Short task A: From the article about Chris Finwood, extract the passage between "By Harry Minium" and "of the book.", inclusive.

Minium: ODU Baseball Coach Chris Finwood uses the Classics of Western Civilization to Mold and Motivate His PlayersMinium: ODU Baseball Coach Chris Finwood uses the Classics of Western Civilization to Mold and Motivate His Players
Sarah Heck

Chris Finwood

"Do not act as if you were going to live ten thousand years. Death hangs over you. While you live, while it is in your power, be good." Marcus Aurelius
 
By Harry Minium
 
Chris Finwood keeps a dog-eared copy of a book titled "Meditations" on his desk. Considered a classic of Western Civilization, the book is a series of personal thoughts and reflections written by Roman Emperor Marcus Aurelius before he died in 180 AD. 
 
Finwood has dozens of sticky notes attached to pages so that he can quickly find quotes that inspire him.
 
"That helps set my mood for the day," Finwood said of the book.
 
Finwood is a voracious reader, often consuming several books a week. Every morning, he begins his day by reading a great work of philosophy, from the famous Greek and German orators, Ralph Waldo Emerson or Ryan Holiday. At night, he dives into fiction, from Clive Cussler to Ernest Hemingway.

Extracted records:
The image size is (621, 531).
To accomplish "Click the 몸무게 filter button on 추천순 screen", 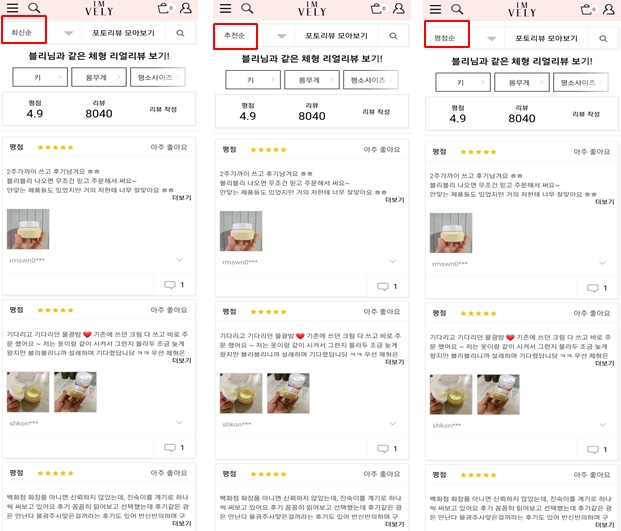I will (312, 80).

---

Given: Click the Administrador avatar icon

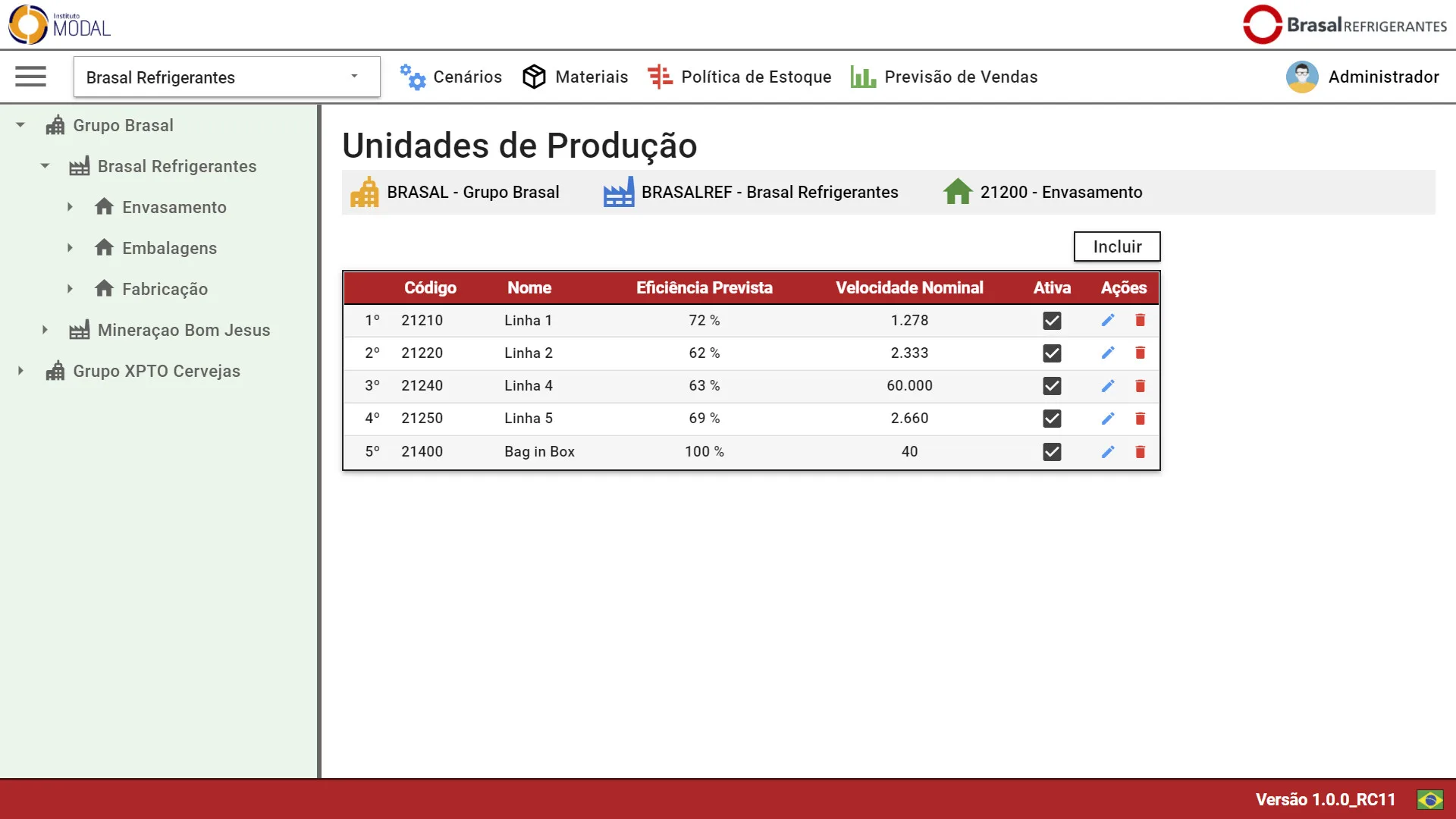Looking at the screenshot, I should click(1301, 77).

==

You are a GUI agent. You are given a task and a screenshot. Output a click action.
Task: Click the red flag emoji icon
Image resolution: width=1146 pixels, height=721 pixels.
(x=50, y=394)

Short task B: Copy the lines of the listing between the lines holding "You are a GUI" and "(x=50, y=394)", inclusive.

Written reply A:
By Harry Minium
 
Chris Finwood keeps a dog-eared copy of a book titled "Meditations" on his desk. Considered a classic of Western Civilization, the book is a series of personal thoughts and reflections written by Roman Emperor Marcus Aurelius before he died in 180 AD. 
 
Finwood has dozens of sticky notes attached to pages so that he can quickly find quotes that inspire him.
 
"That helps set my mood for the day," Finwood said of the book.

Written reply B:
You are a GUI agent. You are given a task and a screenshot. Output a click action.
Task: Click the red flag emoji icon
Image resolution: width=1146 pixels, height=721 pixels.
(x=50, y=394)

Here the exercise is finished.